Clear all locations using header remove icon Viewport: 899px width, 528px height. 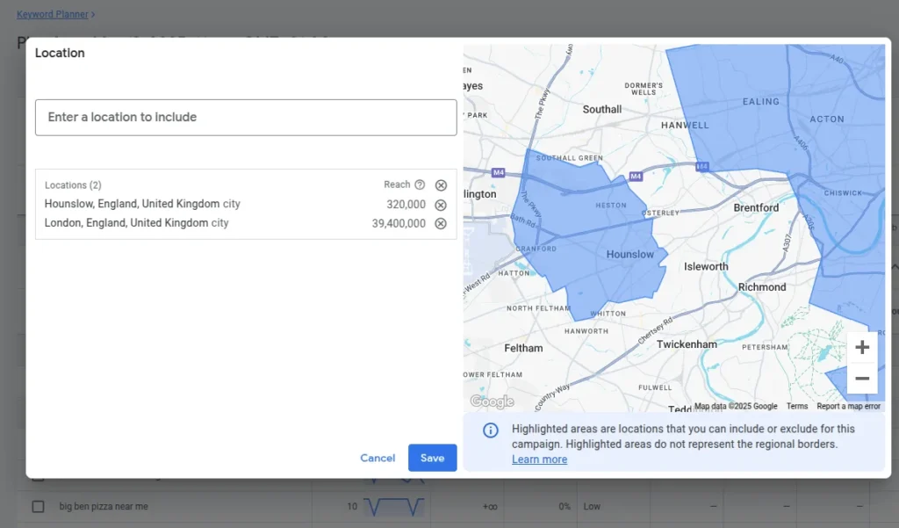[x=441, y=185]
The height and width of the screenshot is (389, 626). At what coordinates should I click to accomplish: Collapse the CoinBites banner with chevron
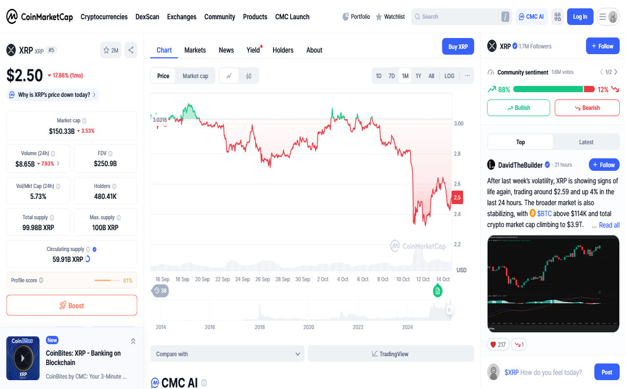click(133, 341)
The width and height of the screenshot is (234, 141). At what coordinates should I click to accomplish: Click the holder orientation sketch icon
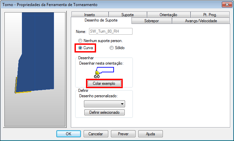tap(105, 72)
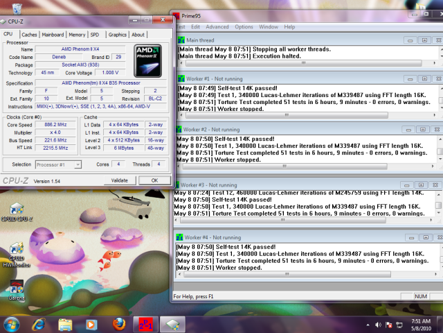The image size is (443, 333).
Task: Open Windows Media Player taskbar icon
Action: (x=91, y=324)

* * *

[Your objective]: Rewrite the items from the line containing "The width and" through the end of the records, replacing "sketch" with "drawing" and changing nothing else. Leave the pictures out of your version.

[Response to the exercise]:
The width and height of the screenshot is (234, 141). At what coordinates should I click to accomplish: Click the holder orientation drawing icon
tap(105, 72)
The image size is (443, 333).
Task: Open Windows Media Player taskbar icon
Action: (x=91, y=324)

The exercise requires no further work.